The aim of this study was to investigate whether a Keap1-dependent oxidative stress detector-luciferase (OKD-LUC) mouse model would be useful for the visualization of oxidative stress induced by experimental periodontitis. A ligature was placed around the mandibular first molars for seven days to induce periodontitis. Luciferase activity was measured with an intraperitoneal injection of d-luciferin on days 0, 1, and 7. The luciferase activity in the periodontitis group was significantly greater than that in the control group at seven days. The expressions of heme oxygenase-1 (HO-1) and malondialdehyde in periodontal tissue were significantly higher in the periodontitis group than in the control group. Immunofluorescent analysis confirmed that the nuclear translocation of nuclear factor erythroid 2-related factor 2 (Nrf2) occurred more frequently in the periodontitis group than in the control group.
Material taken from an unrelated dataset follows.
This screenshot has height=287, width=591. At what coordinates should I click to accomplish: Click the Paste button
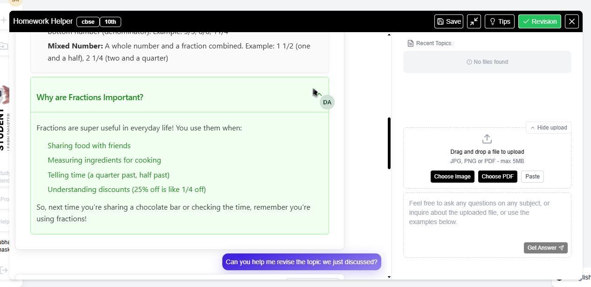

This study found that under oxidative stress induced by experimental periodontitis, the Nrf2/antioxidant defense pathway was activated and could be visualized from the luciferase activity in the OKD-LUC model. Thus, the OKD-LUC mouse model may be useful for exploring the mechanism underlying the relationship between the Nrf2/antioxidant defense pathway and periodontitis by enabling the visualization of oxidative stress over time.

Keywords: Nrf2; heme oxygenase-1; luciferase activity; oxidative stress; periodontitis.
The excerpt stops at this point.